Daraus ergibt sich für Berufsbetreuer das Problem, dass ab dem Erbfall der berufsmäßig betreute Erbe bereits als vermögend i.S. von § 1836c BGB gilt und ab diesem Zeitpunkt die Betreuungsgerichte eine Vergütungsgewährung aus der Staatskasse ablehnen werden – obwohl bereite Mittel zur Vergütungsentnahme eventuell erst viel später zur Verfügung stehen. Stirbt der Betreute während dieser Zeit, müssen sich die Berufsbetreuer häufig sogar mit Miterben oder Nachlassverwaltern über den Vergütungsanspruch dem Grunde nach streiten. Das Sozialgericht Lüneburg hat am 16. Juni 2011 entschieden (S 22 SO 73/09), dass bei einer betreuten Sozialhilfeempfängerin von dem später zugeflossenen Nachlassanteil die Betreuervergütung abzuziehen ist. Der Zeitraum zwischen Erbfall und tatsächlichem Zufluss kann sich weiter verlängern – um die Lebensspanne des Vorerben, wenn der Leistungsempfänger nur Nacherbe ist. Aber auch darauf ist die BSG-Rechtsauslegung anwendbar, wie das SG Lüneburg entschieden hat.

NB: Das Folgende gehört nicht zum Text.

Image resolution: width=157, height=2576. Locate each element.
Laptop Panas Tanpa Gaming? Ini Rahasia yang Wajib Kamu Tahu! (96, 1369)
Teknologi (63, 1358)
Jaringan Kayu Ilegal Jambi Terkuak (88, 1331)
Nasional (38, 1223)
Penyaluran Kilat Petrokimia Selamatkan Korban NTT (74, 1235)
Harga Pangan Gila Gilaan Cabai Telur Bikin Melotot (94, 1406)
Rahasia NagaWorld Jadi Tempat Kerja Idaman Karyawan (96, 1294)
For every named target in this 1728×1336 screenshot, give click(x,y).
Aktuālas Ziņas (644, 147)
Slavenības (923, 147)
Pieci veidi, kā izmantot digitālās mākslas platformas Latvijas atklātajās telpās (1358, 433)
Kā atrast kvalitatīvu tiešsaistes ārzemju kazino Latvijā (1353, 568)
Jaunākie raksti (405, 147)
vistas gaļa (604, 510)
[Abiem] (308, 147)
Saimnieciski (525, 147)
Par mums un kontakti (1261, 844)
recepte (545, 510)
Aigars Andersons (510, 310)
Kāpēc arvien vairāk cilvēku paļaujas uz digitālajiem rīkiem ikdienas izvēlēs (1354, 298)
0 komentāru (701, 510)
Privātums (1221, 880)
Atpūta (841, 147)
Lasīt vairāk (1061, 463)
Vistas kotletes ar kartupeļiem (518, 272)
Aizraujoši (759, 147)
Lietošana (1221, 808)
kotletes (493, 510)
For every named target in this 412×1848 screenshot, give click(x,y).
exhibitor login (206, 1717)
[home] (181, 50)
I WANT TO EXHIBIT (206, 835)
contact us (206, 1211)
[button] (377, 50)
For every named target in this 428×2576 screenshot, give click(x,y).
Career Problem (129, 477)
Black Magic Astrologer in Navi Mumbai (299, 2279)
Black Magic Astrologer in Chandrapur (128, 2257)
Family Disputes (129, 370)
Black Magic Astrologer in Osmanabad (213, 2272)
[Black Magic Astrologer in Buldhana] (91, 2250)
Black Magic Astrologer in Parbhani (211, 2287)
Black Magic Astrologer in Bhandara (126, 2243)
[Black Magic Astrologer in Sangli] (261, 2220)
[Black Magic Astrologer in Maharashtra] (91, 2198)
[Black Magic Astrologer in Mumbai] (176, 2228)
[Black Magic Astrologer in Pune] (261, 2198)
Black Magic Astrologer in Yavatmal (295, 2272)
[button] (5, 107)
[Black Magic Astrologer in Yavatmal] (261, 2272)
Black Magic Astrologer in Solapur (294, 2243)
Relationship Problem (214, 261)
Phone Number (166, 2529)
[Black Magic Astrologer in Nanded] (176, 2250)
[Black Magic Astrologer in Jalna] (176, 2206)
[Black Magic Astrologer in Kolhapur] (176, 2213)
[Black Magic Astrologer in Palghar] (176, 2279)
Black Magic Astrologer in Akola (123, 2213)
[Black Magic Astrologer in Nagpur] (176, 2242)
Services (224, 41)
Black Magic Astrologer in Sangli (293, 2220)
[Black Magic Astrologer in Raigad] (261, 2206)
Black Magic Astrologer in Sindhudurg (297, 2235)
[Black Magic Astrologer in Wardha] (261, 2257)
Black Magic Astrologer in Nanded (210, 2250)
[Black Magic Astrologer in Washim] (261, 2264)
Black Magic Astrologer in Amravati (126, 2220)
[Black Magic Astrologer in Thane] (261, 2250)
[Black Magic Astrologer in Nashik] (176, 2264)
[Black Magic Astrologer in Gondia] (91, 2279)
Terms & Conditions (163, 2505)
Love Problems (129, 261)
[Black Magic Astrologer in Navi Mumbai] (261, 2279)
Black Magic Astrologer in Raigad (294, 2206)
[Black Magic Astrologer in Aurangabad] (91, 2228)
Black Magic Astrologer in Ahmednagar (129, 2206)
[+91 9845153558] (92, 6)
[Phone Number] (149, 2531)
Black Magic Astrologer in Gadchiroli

Begründet hat das BSG seine Auffassung nur mit dem Hinweis auf § 2033 Abs 1 Satz 1 BGB, nach dem bereits mit dem Erbfall der Erbe über seinen Anteil am Nachlass verfügen kann. Bereits diese Möglichkeit stelle einen Zufluss dar. Nur dann, wenn Leistungsempfänger mit dem Erbfall lediglich Inhaber von Forderungen gegen den Nachlass geworden seien (wie es bei Vermächtnissen der Fall ist), seien Freibeträge nicht zu berücksichtigen, weil es sich dann im Zeitpunkt des tatsächlichen Zuflusses des Geldbetrages um Einkommen iS des § 11 SGB II handele.